What the CDC expects from cruise ship companies
Late Thursday, the Centers for Disease Control and Prevention (CDC) extended its previous no-sail order for cruise ships. Under previous orders, the CDC had recognized the voluntary 30-day suspensions that Norwegian, Carnival, Royal Caribbean, and others had made and therefore had chosen not to make the no-sail order provisions apply. This time, though, the CDC order explicitly applies to all cruise ships.
The order forbids cruise ship companies from operating within U.S. territorial waters. It also requires those companies to come up with plans on how they will deal with COVID-19, which are then subject to review and approval by both the CDC and the U.S. Coast Guard. Those plans must put the onus of dealing with the coronavirus on the cruise ship operators, with minimal expectations for help from federal, state, or local governments.
The plans will require some specific provisions, including the following:
- Monitoring passengers and doing medical screenings on crew members.
- Training crew members on preventing the spread of COVID-19.
- Planning for how to manage and respond to a COVID-19 outbreak on board.
It’ll take some time for cruise ship companies to put together these plans. Every day it takes is potentially an extra day that they won’t be able to operate. But there’s even worse news, because even those companies that comply with these provisions could still have to wait months before they can sail again.
How long will cruise lovers be stuck in port?

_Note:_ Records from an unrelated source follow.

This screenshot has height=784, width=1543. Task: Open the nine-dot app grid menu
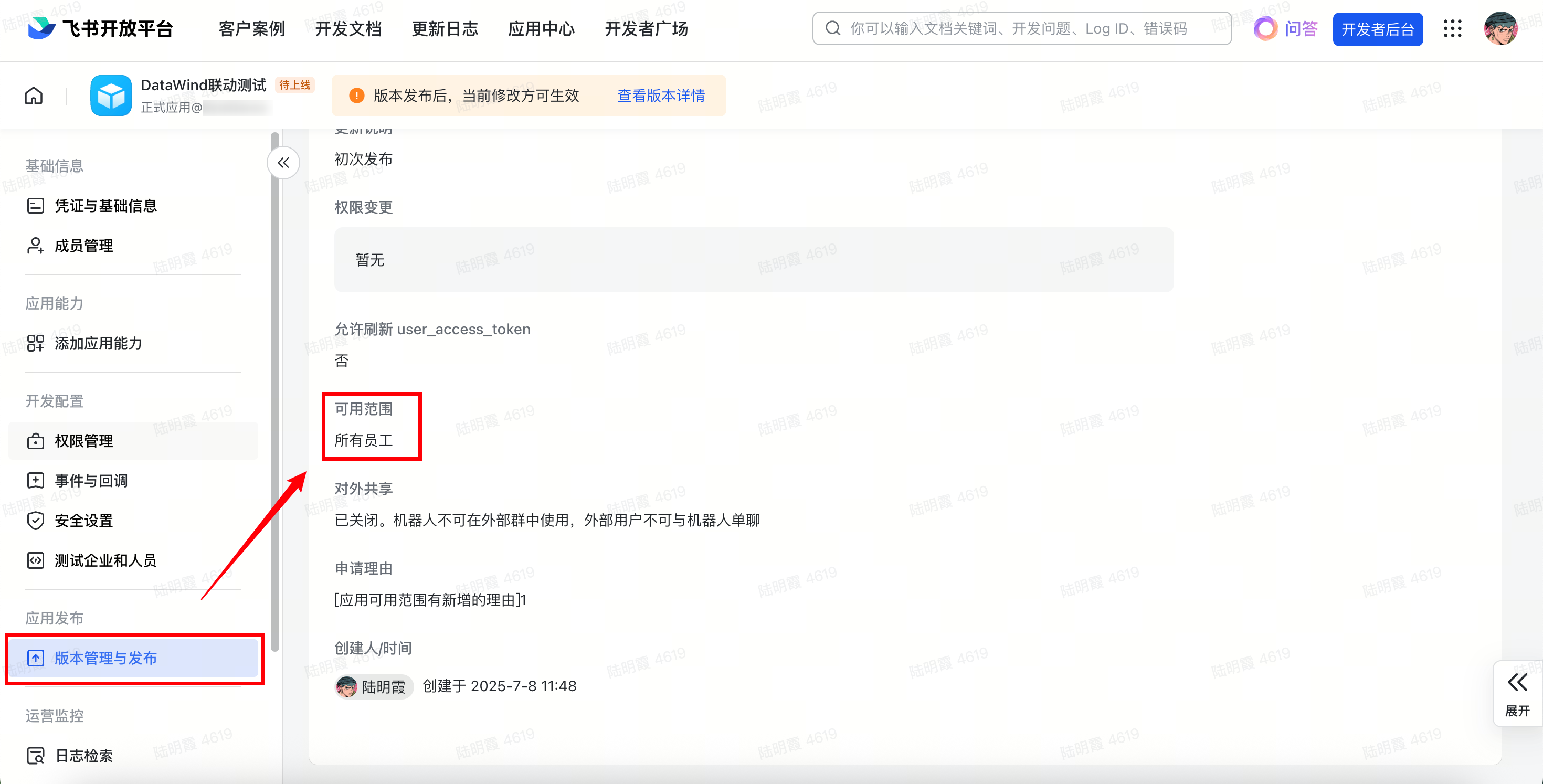click(x=1452, y=28)
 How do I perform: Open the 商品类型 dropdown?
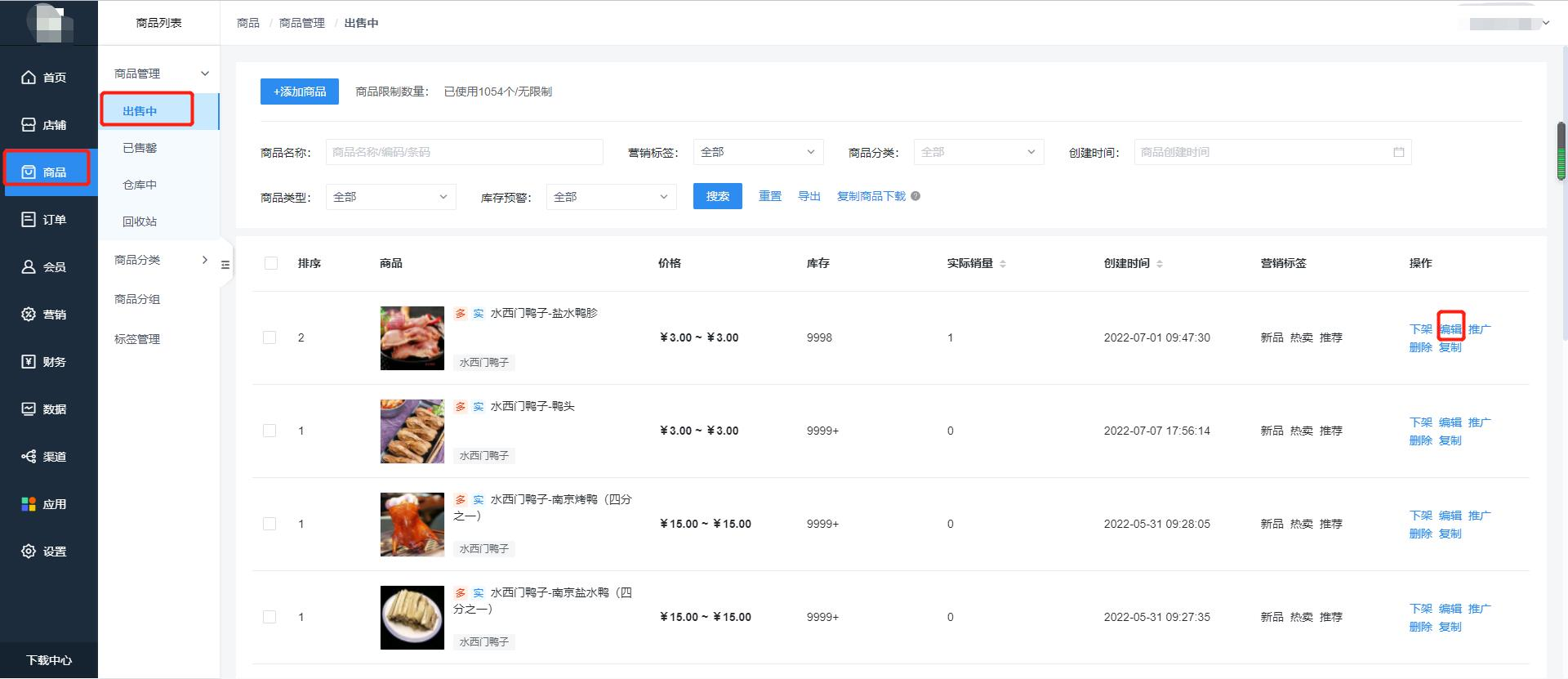(390, 197)
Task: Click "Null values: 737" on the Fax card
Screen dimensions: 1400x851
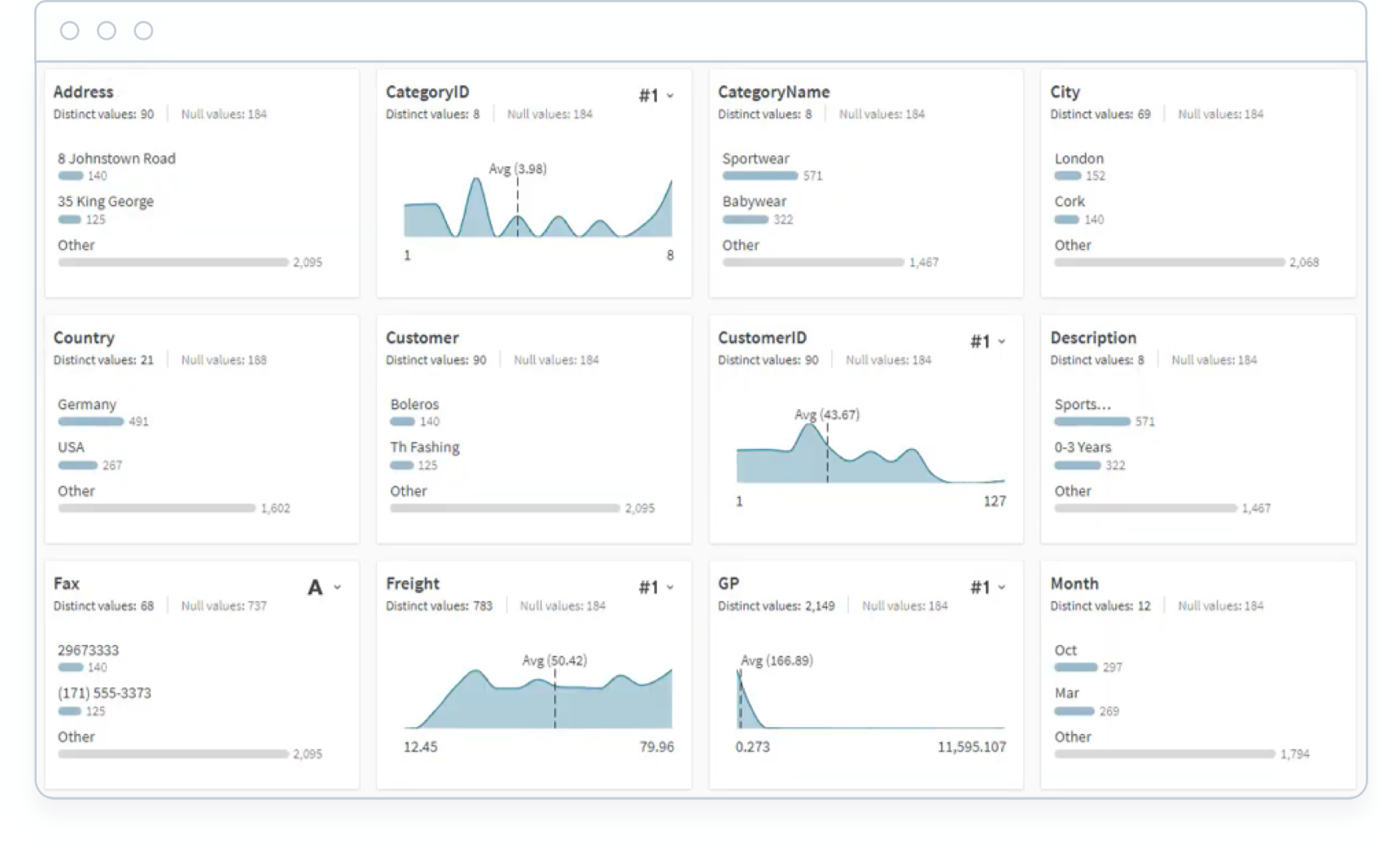Action: (x=223, y=605)
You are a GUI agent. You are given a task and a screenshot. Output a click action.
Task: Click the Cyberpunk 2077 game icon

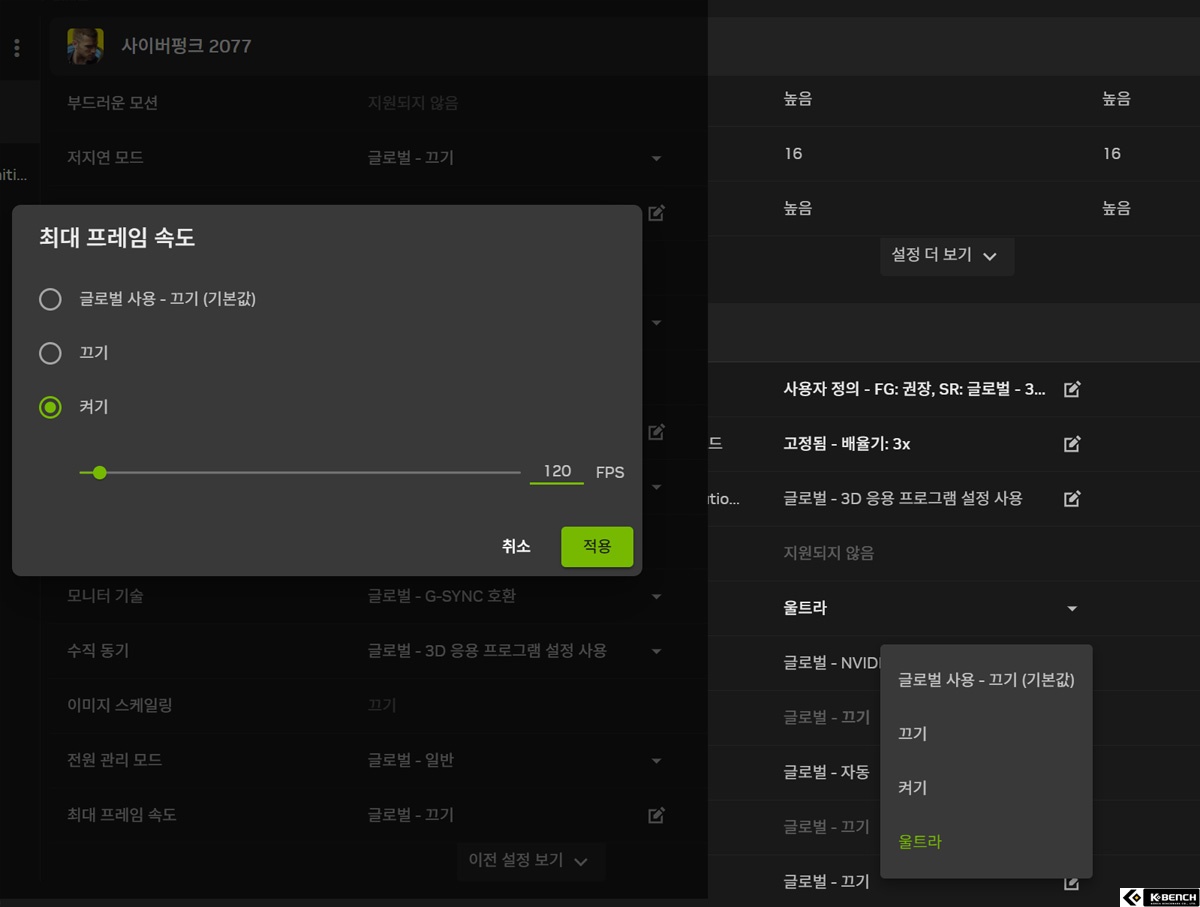(85, 46)
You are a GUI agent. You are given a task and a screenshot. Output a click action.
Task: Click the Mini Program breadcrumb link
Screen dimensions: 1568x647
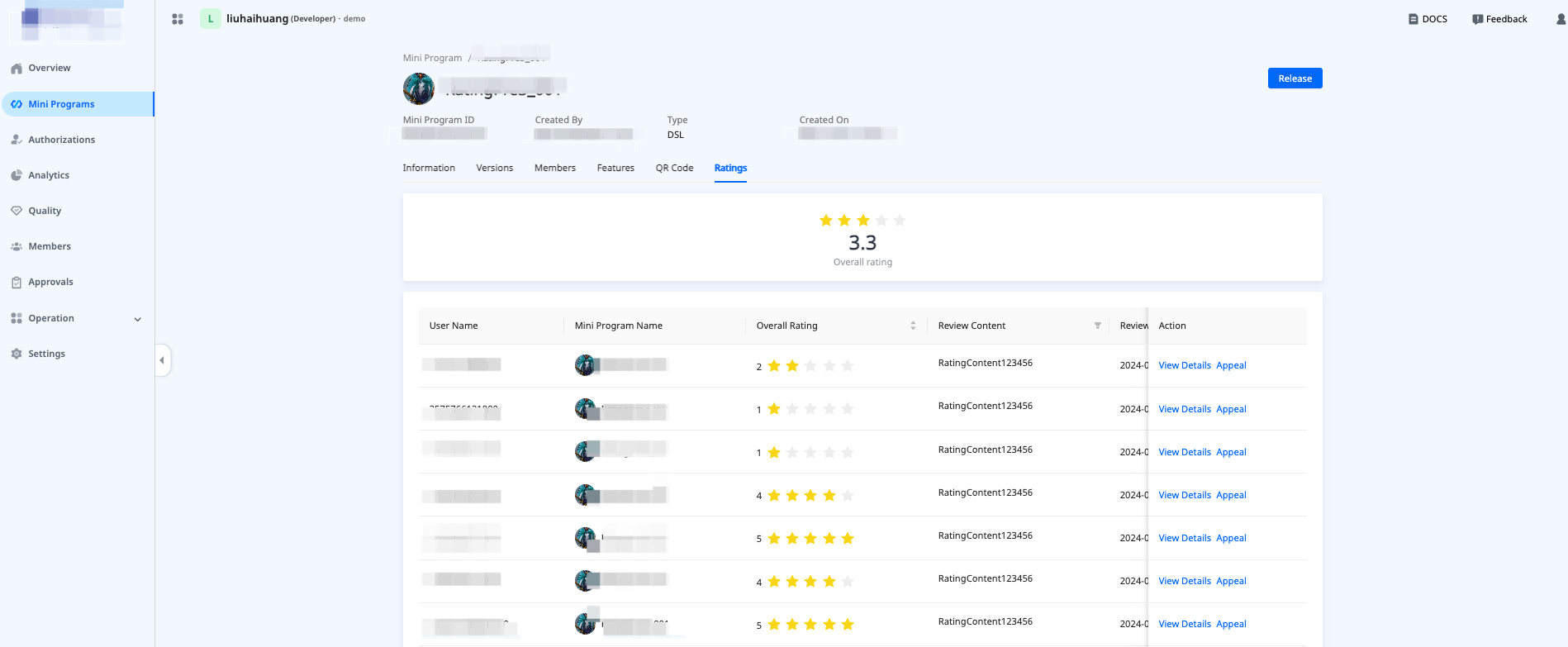click(x=432, y=58)

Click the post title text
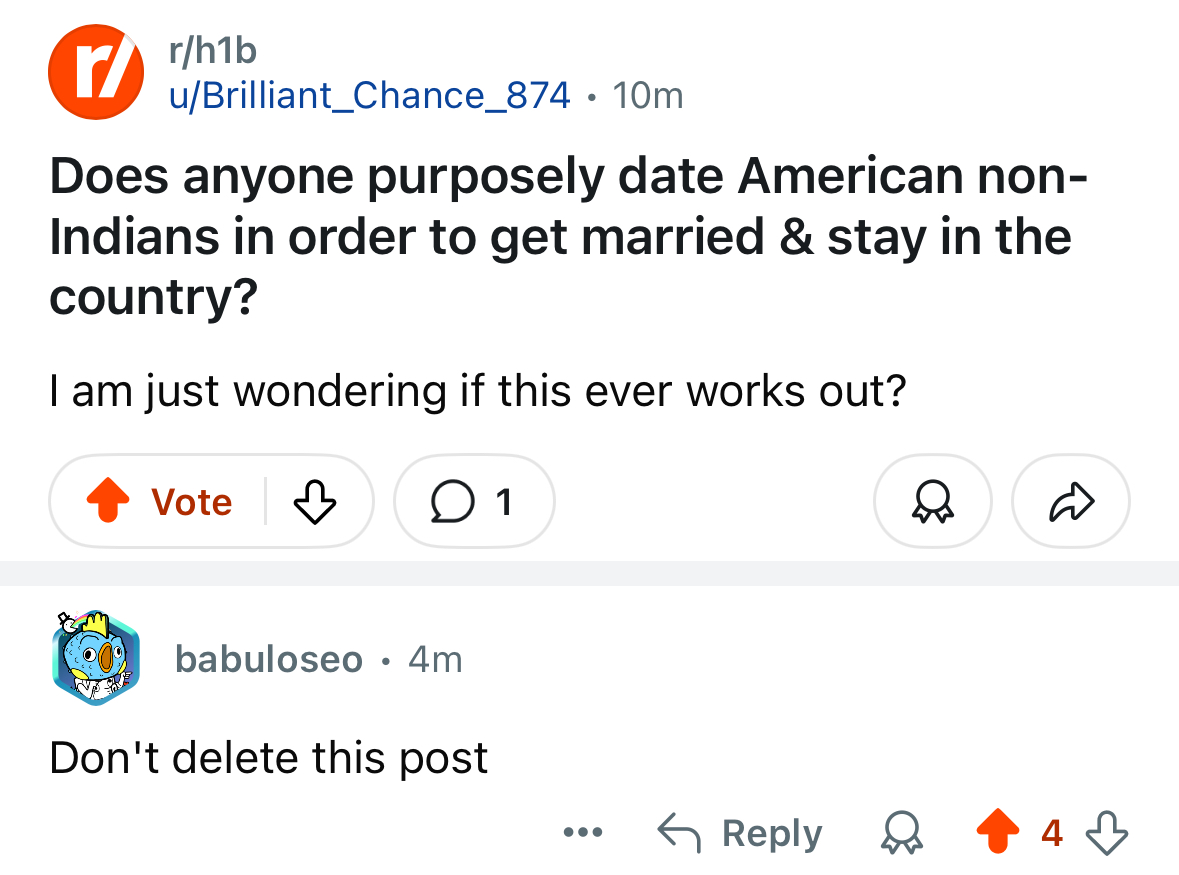click(568, 236)
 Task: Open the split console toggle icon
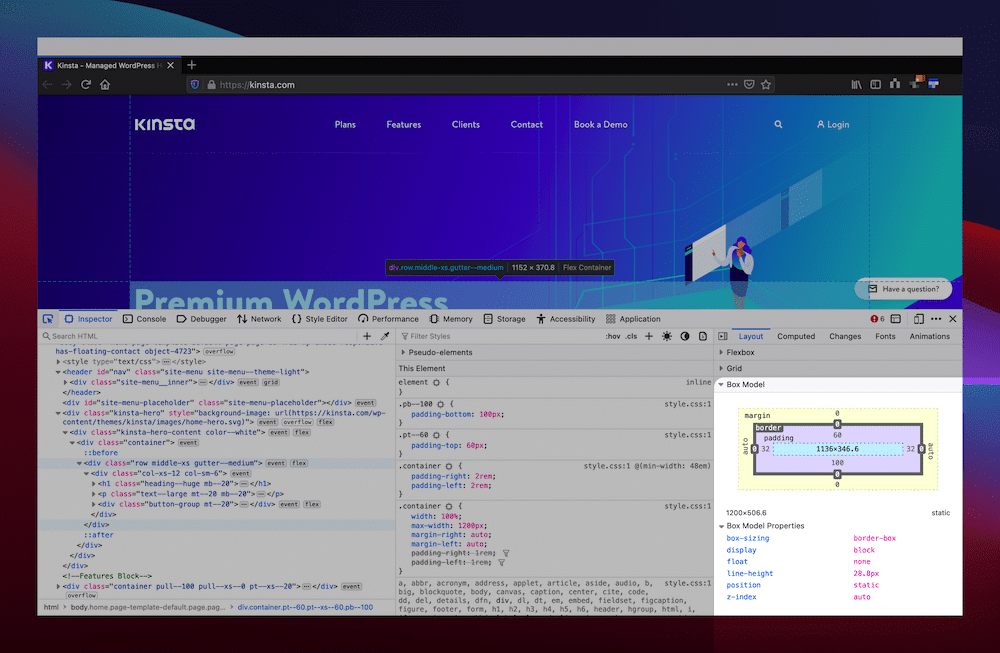[895, 319]
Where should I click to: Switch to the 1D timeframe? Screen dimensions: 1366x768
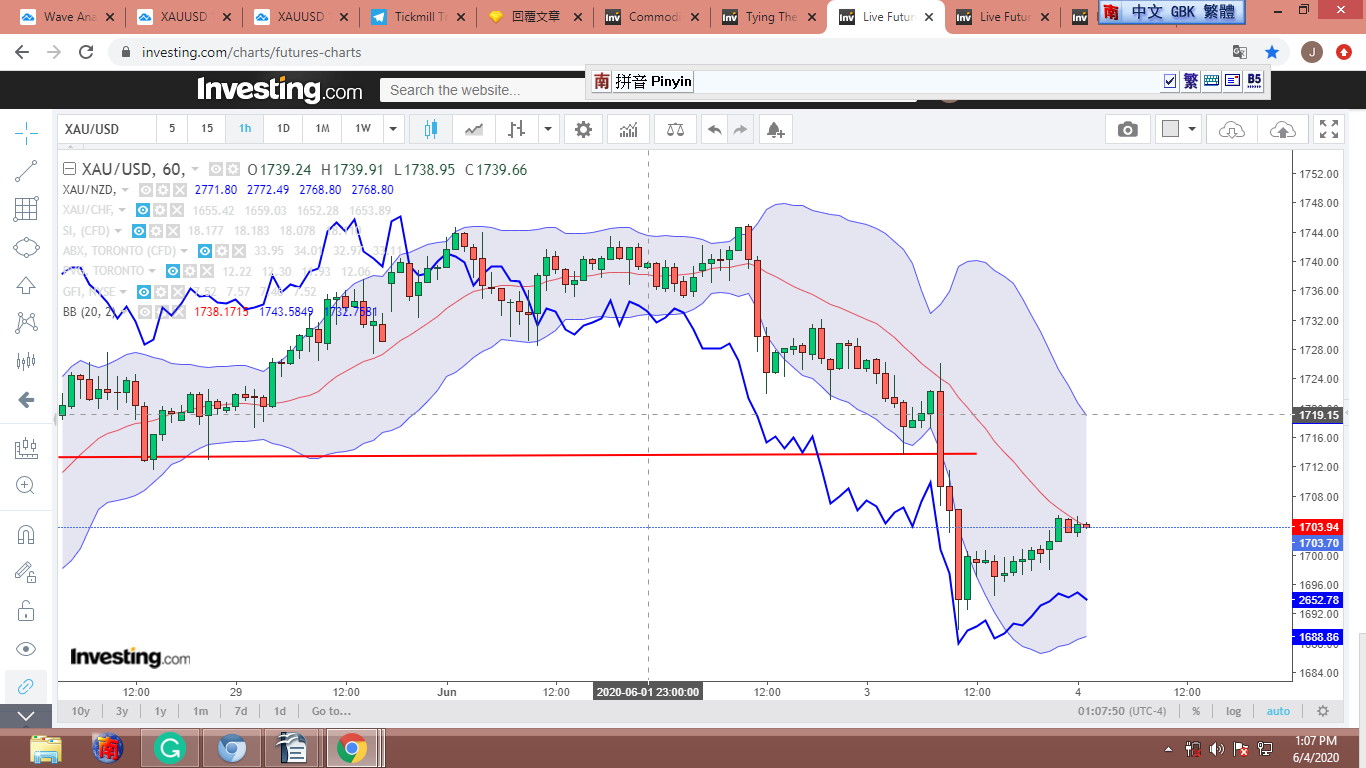click(x=283, y=129)
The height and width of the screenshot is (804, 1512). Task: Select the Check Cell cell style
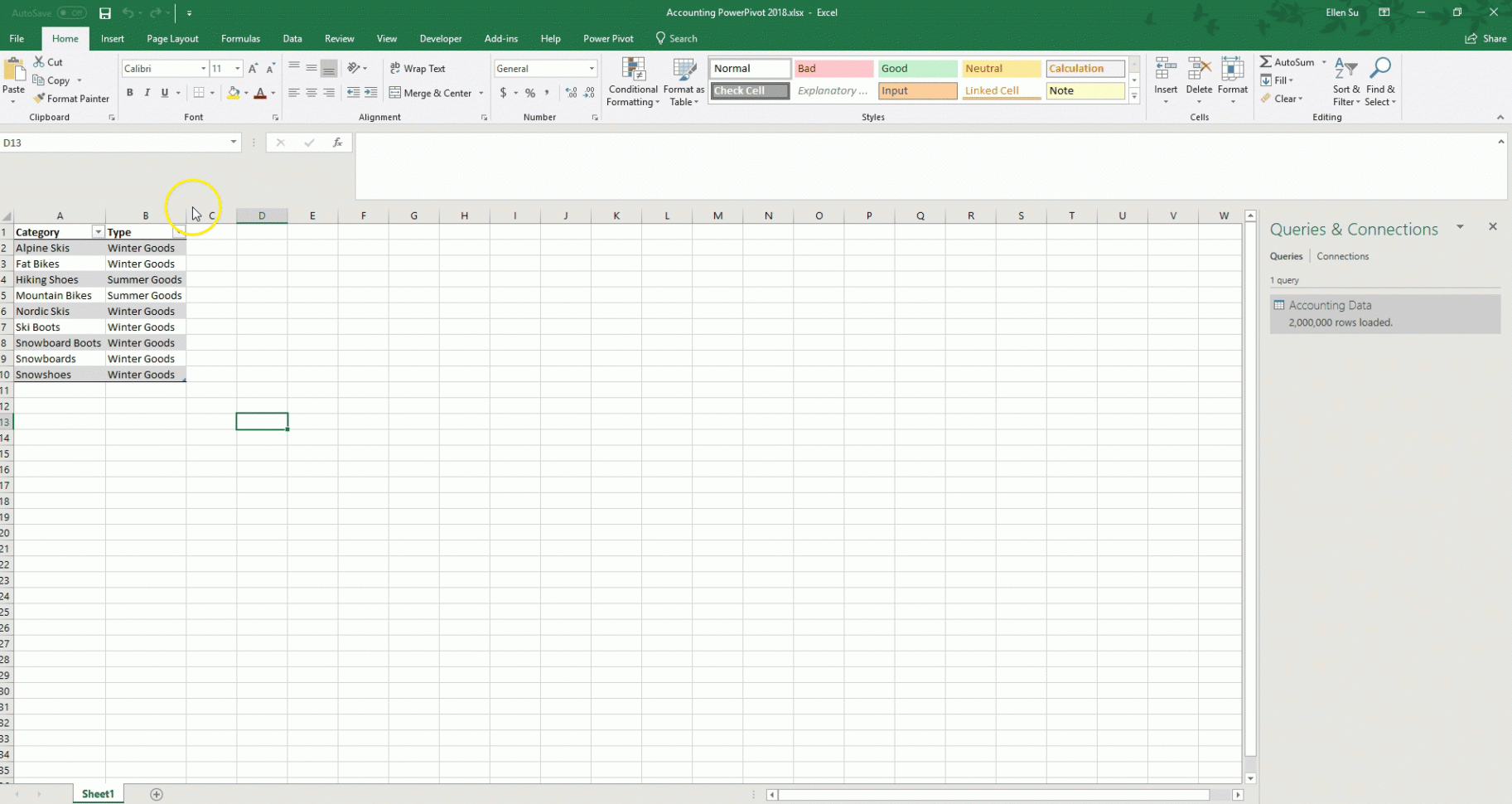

The CDC order also set a potential timeline for how long the no-sail order could remain in effect. If the secretary of Health and Human Services declares that the coronavirus pandemic no longer constitutes a public health emergency, then the order could get lifted immediately. Alternatively, the director of the CDC could decide to rescind or modify the order in response to new data on public health or other factors. If neither of those things happens, then the order would expire of its own accord 100 days after it’s officially published in the Federal Register.
Unfortunately, that doesn’t really set any firm time at which cruise fans can expect to sail again. If the coronavirus continues to plague the U.S. in late July, then you can expect the CDC to extend the no-sail order further. Conversely, if the pandemic gets resolved more quickly than anticipated, then the order’s provisions allow for immediate relief.